▶ **ФРАГМЕНТ ДОКУМЕНТА**
· · · · · · ·

Флорентийский неоплатоник XV в. М. Фичино говорил о возможности трех видов любви. Это любовь высших существ к низшим, выражающаяся в умиленном опекунстве, любовь низших к высшим, проявляющаяся в благородном почитании, и любовь равных существ, составляющая основу всепроникающего гуманизма.
Эта идея выделения видов любви в зависимости от "ранга" связываемых ею существ используется многими философами и психологами.
Так, английский писатель К. С. Льюис различает любовь-нужду и любовь-дар. Типичный пример первой – любовь к своим детям человека, который работает ни них, не жалея сил, отдает им все и жить без них не хочет. Любовь-нужду испытывает испуганный ребенок, бросающийся к матери.
Русский философ В. С. Соловьев определяет любовь как "влечение одушевленного существа к другому для соединения с ним и взаимного восполнения жизни". Из обоюдности отношений в любви Соловьев выводит три ее вида: любовь, которая более дает, чем получает, или нисходящая любовь; любовь, которая более получает, чем дает, или восходящая любовь; любовь, в которой и то, и другое уравновешено. Реальными аналогами этих трех видов любви являются родительская любовь, любовь детей к родителям и половая (супружеская) любовь. Из сыновней привязанности вырастает любовь к своему роду, а затем и любовь к богу. Родительская любовь или попечение старших о младших, защита слабых сильными, перерастая родовой быт, создает отечество и постепенно организуется в национально-государственный быт. Половая любовь, все более понимаемая как полнота жизненной взаимности, становится высшим символом идеального отношения между личным началом и общественным целым. В родительской любви преобладает жалость; в сыновней и вытекающей из нее религиозной – благоговение, в половой – чувство стыда.

· · · · · · ·

▶ **ИСХОДНЫЕ ДАННЫЕ**
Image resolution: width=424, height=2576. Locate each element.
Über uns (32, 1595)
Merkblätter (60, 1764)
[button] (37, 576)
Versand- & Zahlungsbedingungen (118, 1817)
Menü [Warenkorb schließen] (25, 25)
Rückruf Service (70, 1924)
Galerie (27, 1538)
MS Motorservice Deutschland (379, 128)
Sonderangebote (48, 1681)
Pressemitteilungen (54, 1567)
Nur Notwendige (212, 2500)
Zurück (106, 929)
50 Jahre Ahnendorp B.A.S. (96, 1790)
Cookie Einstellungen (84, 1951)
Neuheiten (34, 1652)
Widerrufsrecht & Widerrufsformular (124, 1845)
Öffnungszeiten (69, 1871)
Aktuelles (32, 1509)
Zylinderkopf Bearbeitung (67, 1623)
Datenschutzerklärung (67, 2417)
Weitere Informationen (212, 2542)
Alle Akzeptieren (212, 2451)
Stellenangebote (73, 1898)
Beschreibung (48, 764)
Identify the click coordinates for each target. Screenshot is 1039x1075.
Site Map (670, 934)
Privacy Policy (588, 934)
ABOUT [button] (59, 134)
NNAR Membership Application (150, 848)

· · · · · · ·

▶ **ЗАДАНИЕ**
Объясните в одном–трех предложениях, на каком основании, согласно фрагменту о видах любви, В. С. Соловьев выделяет три вида любви.

▶ **РЕЗУЛЬТАТ**
Соловьев выводит три вида любви из обоюдности отношений в любви, то есть из того, сколько любовь дает и сколько получает. Нисходящая любовь больше дает, чем получает, а восходящая больше получает, чем дает. В третьем виде то и другое уравновешено.